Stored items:
- Opening Delimiter -

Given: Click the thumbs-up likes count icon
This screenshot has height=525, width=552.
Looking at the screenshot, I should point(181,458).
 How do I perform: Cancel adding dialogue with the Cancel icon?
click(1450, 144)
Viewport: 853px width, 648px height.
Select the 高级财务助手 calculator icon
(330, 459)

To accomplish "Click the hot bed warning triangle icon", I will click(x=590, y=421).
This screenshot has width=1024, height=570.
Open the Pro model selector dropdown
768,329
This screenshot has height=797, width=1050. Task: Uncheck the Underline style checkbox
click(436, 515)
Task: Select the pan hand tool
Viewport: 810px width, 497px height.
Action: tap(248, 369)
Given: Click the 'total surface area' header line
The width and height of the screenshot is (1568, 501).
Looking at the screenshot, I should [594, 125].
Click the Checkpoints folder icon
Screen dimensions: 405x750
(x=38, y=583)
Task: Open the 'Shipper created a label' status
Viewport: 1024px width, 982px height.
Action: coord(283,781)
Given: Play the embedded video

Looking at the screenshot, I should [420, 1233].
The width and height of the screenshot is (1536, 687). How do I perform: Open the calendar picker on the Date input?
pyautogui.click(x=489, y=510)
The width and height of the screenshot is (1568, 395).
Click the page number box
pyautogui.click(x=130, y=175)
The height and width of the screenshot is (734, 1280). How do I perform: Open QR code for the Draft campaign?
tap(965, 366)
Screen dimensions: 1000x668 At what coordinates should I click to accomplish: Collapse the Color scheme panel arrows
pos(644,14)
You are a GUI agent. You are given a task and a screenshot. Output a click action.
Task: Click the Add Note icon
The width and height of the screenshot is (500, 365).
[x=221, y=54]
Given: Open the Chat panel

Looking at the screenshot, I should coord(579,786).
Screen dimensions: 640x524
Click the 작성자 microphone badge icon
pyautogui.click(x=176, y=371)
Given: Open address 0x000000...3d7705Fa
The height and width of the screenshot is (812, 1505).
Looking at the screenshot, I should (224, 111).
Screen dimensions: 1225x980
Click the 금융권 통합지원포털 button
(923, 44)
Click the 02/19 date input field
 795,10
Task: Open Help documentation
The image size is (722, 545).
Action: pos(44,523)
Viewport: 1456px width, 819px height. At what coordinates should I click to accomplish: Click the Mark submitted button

- Closing Delimiter -

◆ **DIRECTIONS**: Nothing but the lines from the line containing "Task: Open Help documentation" through the final line of the entries should appear in your answer, copied exactly.

◆ **RESULT OF THIS EXERCISE**:
Task: Open Help documentation
The image size is (722, 545).
Action: pos(44,523)
Viewport: 1456px width, 819px height. At what coordinates should I click to accomplish: Click the Mark submitted button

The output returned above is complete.